The CSA's decision of 25 June 2014 was validated by the Council of State by a ruling on 10 November 2016. The case continues today at the European Court of Human Rights (ECtHR) where, in May 2017, two appeals were lodged with the assistance of the ECLJ. Inès de Pracomtal, a young girl featured in the video, and the Jérôme Lejeune Foundation, which contributed to the financing of the video, are challenging France for a violation of their right to freedom of expression and for discrimination on the grounds of disability.

In September 2020, the ECHR communicated both requests to the French government, as we announced on our RCF radio broadcast. This is an important step, that only 5% of petitions pass. This means that the Court agrees to judge the case, which it will do in the coming months. If the procedure is long, it is in any case a hope for justice and reparation for the tens of thousands of French people with Down's syndrome. Through this censorship, France was not questioning their life choices, but their life itself, their right to exist.

The ECHR will decide on this case in a twofold favourable context. On the one hand, in France, some recent events could lead one to believe that the view on Down's syndrome is evolving positively. Thus, the Café Joyeux des Champs-Élysées, employing several people with Down's syndrome, was inaugurated in March 2020 by Emmanuel and Brigitte Macron. In September 2020, the television channel M6 honoured people with Down's syndrome and their families by broadcasting the documentary "Apprendre à t'aimer" ("Learning to love you").

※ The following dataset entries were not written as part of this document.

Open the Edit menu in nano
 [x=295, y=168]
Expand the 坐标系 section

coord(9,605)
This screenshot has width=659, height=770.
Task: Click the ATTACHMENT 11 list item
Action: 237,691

On the other hand, at the United Nations (UN), several bodies have considered over the last two years that eugenic abortion violates the rights of people with disabilities. This is the case of the Committee on the Rights of Persons with Disabilities in 2018 (see this article) and the Special Rapporteur on the Rights of Persons with Disabilities in 2019 and 2020 (see this article). Will the judges of the ECHR follow this international dynamic by defending the freedom of young people with Down's syndrome to say they are happy?